After I’d found out how easy it was to watch Lily lying on her bed in her bra, and doing sit-ups on the floor in her short shorts, I started trying to see other girls in their bedrooms at night. It was easier the later it was—the darkness hid me and it seemed to be the best time to see them in front of their mirrors trying things on, or on the phone with their shaved legs up on the wall. I felt like I was good at it—I felt like sometimes maybe they knew that I was watching them and they were showing off for me. One time Sheila Kelly stopped what she was doing and slowly turned to face the window where I was crouched behind her dad’s Volvo sedan. But she never really twigged. At school I wanted to say something to Jamie P. I knew he’d love it, the little nerd. ‘I’ve seen her naked,’ I’d drop as we passed by Sheila or Pavinda or Lily. I wanted to see his eyes go big as half fried eggs on his greasy face. But I kept my secret just for myself, like a woman should be.

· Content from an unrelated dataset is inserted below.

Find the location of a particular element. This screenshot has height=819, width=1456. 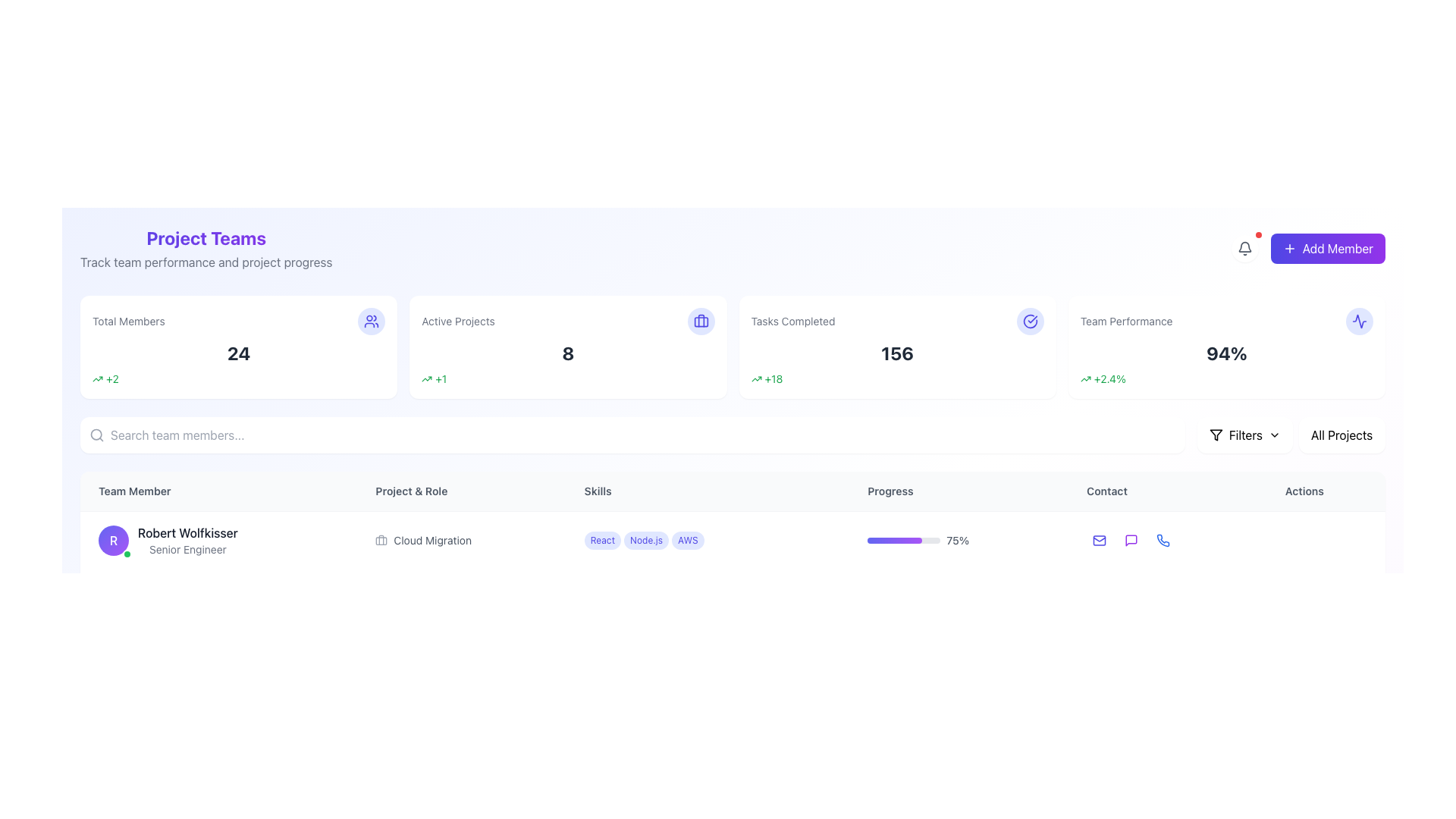

the upward-trending line icon located in the 'Team Performance' card on the dashboard, positioned to the left of the '+2.4%' text is located at coordinates (1084, 378).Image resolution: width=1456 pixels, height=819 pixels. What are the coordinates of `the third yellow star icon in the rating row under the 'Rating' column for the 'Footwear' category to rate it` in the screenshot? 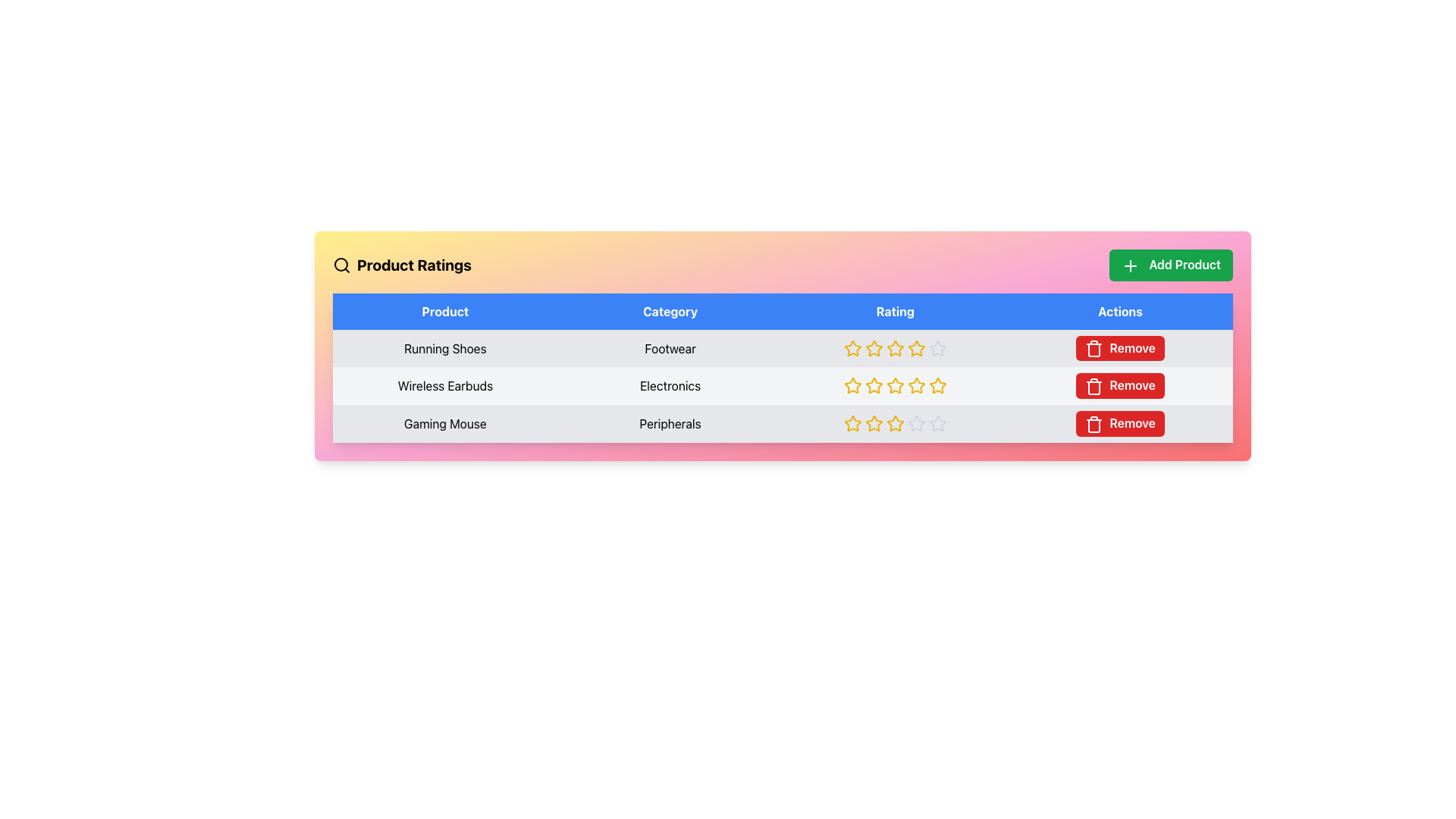 It's located at (895, 348).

It wasn’t my fault when I got caught. It was just bad luck. I was so good at being still and quiet as I watched the girls and their mums and anyone I could get a look at, I shouldn’t have ever been caught. One night around 9 I was outside Lily Bird’s bedroom, pushed up hard against the branches of the giant rosebush her dad watered about a billion times a day. I was hoping so bad Lily would decide to change into her pyjamas, when she got up and walked to her bedroom door. I could see that it was her mum there, and then Lily left the room, closing the door behind her. I didn’t know where she’d gone, of course I couldn’t hear anything they’d said to each other, but I just thought she’d gone to eat ice cream, or help with the dishes, or some other lame thing that parents asked kids to do. I was standing there waiting, scratching my crotch when I heard voices just near me. There was Lily’s voice, and her mum’s, and a big old voice that must have been her dad’s. ‘Can you see Venus yet dad?’ I heard Lily say. ‘Not yet sweetie,’ he replied. Whatever they were doing, they sounded too close for me to scoot and so I stayed as still as I could inside the bush, sweat rolling down my back from the shock and the heat of it. ‘Who’s there?’ I heard. I ignored it, my body like a stiff drink. I felt the branches pull away and he was standing there, his meaty face folded into angry arrows pointing down. ‘I bounced my ball up here,’ I said, ‘I bounced it too hard and I was looking for it.’ His grip on my arm felt almost good as he dragged me away from his daughter.

The next night I didn’t head out. I watched Today Tonight with dad and he even let me choose which McCain pizza topping we had for tea. He was telling me all the filthy things he’d do to Naomi Robson if he had the chance when the doorbell rang. Dad went to answer it and I heard him say ‘Well hello there old mate,’ and then another voice I knew say ‘Hello old mate I’m here about that youngest son of yours’. It was dad’s best mate Chook who was also the head cop in our town, and even though I knew I was in trouble, I just felt relief dripping down inside my chest and my arms and my legs because I knew he’d go easy on me—that I wouldn’t be sent to juvey like dad had been when he was young. After Chook had told me off, and dad had told me off, and they’d asked me whether Lily Bird wore push up bras or those wire-free hippy ones, dad asked Chook to stay for a beer. We were all sitting on the couch with our feet on the glass coffee table when Chook turned to me and put his hand on my shoulder. ‘Don’t worry about it too much mate, the guy only cares because she’s his daughter,’ he said, and laughed loud and quick like a closing boom gate. ‘Yeah,’ I answered, ‘you’re right.’ We all had a laugh, and then dad said, ‘Let’s watch the footy’. He stood up to get another beer and chucked me the remote. I pressed play.